═════ GIVEN INFORMATION

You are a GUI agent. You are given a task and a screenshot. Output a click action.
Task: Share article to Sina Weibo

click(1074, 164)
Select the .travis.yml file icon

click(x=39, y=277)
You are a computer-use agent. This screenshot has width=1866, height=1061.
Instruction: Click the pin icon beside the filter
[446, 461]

══════════
═════ GIVEN INFORMATION

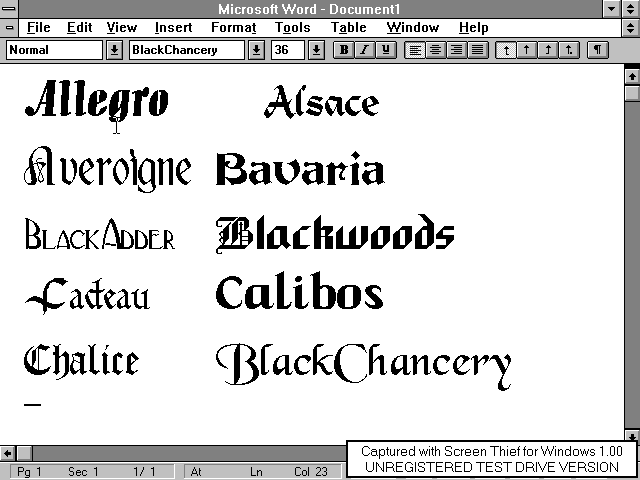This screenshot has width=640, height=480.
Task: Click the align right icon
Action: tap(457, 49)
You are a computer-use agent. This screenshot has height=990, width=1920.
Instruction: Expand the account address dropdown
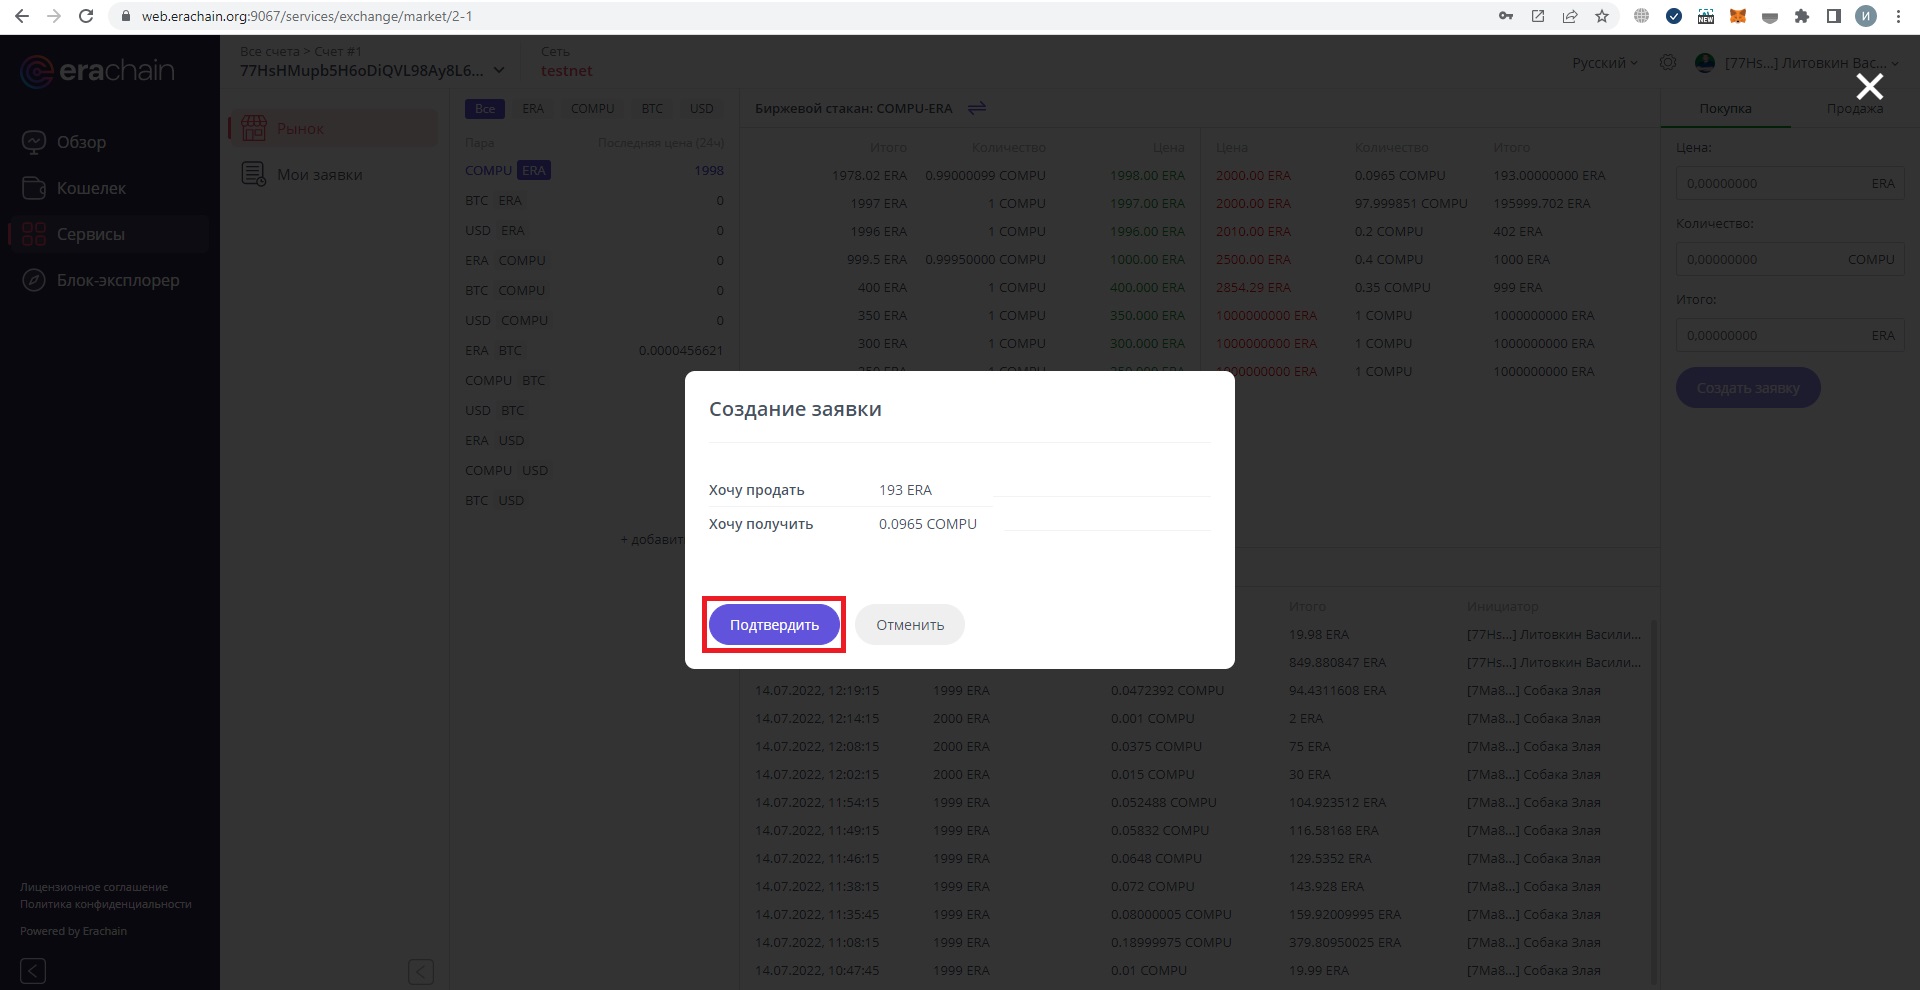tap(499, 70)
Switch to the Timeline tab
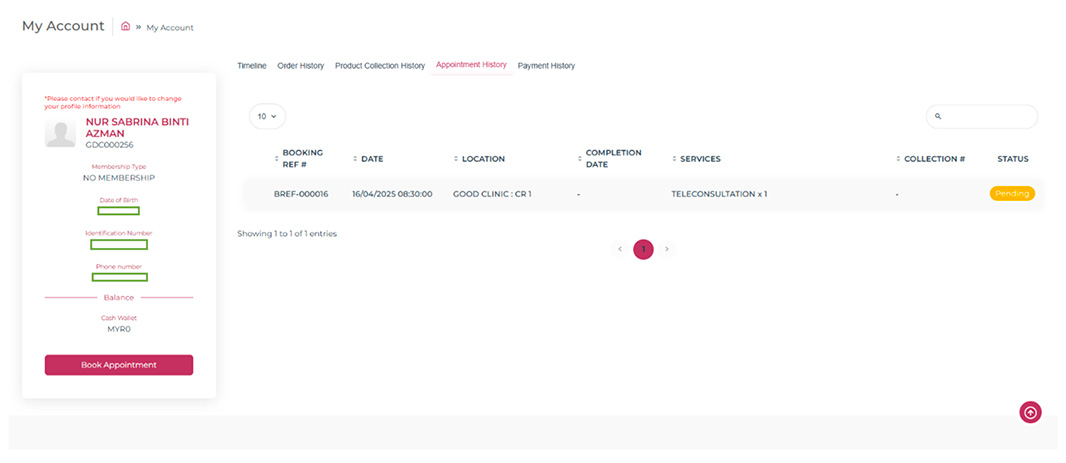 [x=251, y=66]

══════════

» TASK INSTRUCTIONS
When a line in the data holds the word "computer", show that line.

» WRITTEN ANSWER
You are a computer-use agent. This screenshot has width=1866, height=1061.
You are a computer-use agent. This screenshot has height=990, width=1920.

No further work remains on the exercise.